In contrast, NFA and TM transition functions do not need to be fully specified; they take default values for any inputs not specified. If Δ(q,b) is left unspecified for an NFA, then it is assumed Δ(q,b) = Ø. If δ(q,b) is left unspecified for a TM, then it is assumed δ(q,b) = (q_r,b,S), where q_r is the reject state.
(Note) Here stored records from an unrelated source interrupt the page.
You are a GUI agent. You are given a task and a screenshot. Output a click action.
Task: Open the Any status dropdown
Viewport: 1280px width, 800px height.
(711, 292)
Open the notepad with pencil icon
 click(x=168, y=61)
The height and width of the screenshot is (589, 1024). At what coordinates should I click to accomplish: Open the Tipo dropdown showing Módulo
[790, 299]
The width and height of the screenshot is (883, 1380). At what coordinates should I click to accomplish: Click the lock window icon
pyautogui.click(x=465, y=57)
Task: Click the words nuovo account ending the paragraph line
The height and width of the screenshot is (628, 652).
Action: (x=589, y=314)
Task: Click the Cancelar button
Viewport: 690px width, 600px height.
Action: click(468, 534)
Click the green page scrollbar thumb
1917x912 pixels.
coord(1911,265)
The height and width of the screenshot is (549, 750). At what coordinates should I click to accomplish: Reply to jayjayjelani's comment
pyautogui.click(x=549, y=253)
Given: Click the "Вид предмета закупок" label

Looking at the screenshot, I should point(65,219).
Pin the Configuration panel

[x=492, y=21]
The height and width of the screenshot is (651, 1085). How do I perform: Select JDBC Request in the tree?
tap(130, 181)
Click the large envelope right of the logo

The files count-a-wildcard.tm and w-marker-w-wildcard.tm show how to use the wildcard symbol
?
to avoid typing many transitions that do the same thing. The symbol matching the wildcard can either be written over (if a non-wildcard symbol appears in the output, e.g.,
q,0? -> r,11,RS;
) or copied (if
?
appears in the output, e.g.,
q,0? -> r,1?,RS;
). For each tape, if a wildcard appears as an output, then it must also appear as an input for the same tape, and in this case it means "copy whatever symbol matched the wildcard in the input". For example, the following is not allowed:
q,00 -> r,1?,RS;
.

If there is a wildcard-containing transition that matches a wildcard-free transition, the latter takes precedence. For example, count-a-wildcard.tm uses the wildcard-free transitions
q1,a_ -> q1,a0,RR;
and
q1,__ -> qA,__,SS;
, if they match, before using the wildcard transition
q1,?_ -> q1,?_,RS;
.

In fact, it is required to use this feature if there is a state
q
such that two wildcard transitions with input state
q
overlap, in the sense that they both match the same tuple of input symbols. For example,
q,0?1 -> r,111,RS;
and
q,??1 -> t,000,LL;
both match tuples
001
and
011
. To disambiguate what to do if
001
or
011
is encountered when in state
q
, there must be wildcard-free transitions with input state
q
for both
001
and
011
. Thus the case above would be an error if there were not also transitions of the form
q,001 -> ...
and
q,011 -> ...
.